The End of a War
Yesterday, President Obama marked the end of the war in Iraq by addressing our troops at Ft. Bragg. On his order, this morning our forces in Baghdad conducted the final ceremony of a mission that has lasted nearly nine years. The war in Iraq is over. By the end of this month - and hopefully in time for the holidays - our last remaining troops will come home from Iraq.
It's a war that the United States should have never waged in the first place. But when called to duty, the members of our Armed Forces served exceptionally and honorably. We continue to honor their sacrifice.
Only one percent of our population heeds the call to service in our military. Only one in one-hundred felt the full burden of this war. More than 4,000 service members lost their lives fighting in Iraq and thousands more were wounded in the conflict. We owe a debt of gratitude to them and their families.

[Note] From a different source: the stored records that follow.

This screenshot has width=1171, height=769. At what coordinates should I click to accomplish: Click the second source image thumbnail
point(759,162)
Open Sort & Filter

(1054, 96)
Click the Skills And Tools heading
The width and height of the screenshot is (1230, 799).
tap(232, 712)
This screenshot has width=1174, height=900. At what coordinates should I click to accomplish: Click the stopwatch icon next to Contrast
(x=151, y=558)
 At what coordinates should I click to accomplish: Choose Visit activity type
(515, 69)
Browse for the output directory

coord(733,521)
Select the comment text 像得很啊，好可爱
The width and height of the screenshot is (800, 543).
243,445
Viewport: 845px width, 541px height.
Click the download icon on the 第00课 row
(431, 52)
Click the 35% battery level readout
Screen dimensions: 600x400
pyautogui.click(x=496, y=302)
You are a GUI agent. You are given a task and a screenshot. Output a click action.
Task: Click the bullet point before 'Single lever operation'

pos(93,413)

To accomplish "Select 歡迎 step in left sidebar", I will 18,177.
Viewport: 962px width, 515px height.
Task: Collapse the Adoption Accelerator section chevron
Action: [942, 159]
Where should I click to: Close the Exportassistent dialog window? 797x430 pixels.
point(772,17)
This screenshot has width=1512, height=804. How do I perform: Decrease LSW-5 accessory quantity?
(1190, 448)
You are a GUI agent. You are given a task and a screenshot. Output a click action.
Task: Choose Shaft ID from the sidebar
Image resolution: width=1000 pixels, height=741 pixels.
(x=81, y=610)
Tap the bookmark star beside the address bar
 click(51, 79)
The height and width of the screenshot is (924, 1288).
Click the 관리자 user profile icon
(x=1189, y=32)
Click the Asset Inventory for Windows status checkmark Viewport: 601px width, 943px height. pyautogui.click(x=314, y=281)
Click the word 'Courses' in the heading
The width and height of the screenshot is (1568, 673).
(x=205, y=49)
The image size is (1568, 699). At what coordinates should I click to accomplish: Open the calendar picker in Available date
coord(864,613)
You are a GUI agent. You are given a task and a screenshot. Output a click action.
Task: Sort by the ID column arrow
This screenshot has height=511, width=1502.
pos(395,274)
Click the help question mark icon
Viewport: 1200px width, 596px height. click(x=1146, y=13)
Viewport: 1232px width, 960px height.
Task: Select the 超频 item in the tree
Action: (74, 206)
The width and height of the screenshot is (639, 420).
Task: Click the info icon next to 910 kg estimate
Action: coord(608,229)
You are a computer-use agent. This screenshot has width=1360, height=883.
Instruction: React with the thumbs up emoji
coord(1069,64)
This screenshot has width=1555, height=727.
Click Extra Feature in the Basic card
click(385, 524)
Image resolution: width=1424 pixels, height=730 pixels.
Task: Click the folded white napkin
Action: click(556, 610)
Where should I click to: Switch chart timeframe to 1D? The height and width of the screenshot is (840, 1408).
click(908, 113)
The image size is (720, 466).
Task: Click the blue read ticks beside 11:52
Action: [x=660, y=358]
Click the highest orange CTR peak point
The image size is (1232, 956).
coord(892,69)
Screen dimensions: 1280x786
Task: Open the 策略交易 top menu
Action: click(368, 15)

The fiscal cost to our nation was also great. To date, we've spent $806 billion in Iraq, which is one of the largest contributors to the budget deficit we face.
Today also marks a new era in our relations with Iraq - one that will require a strong diplomatic presence in the region focusing on stabilizing Iraq and the surrounding region. The Department of State will now have the lead to ensure we continue to work with a free and sovereign Iraq.
As we mark this occasion, regardless of how we felt about the reasons for undertaking this war, I want to take a moment to thank all of those brave service members who spent time in Iraq and welcome home all of those who will be returning soon. As troops become veterans, our commitment to them must continue to strengthen, along with our recognition for all they have done.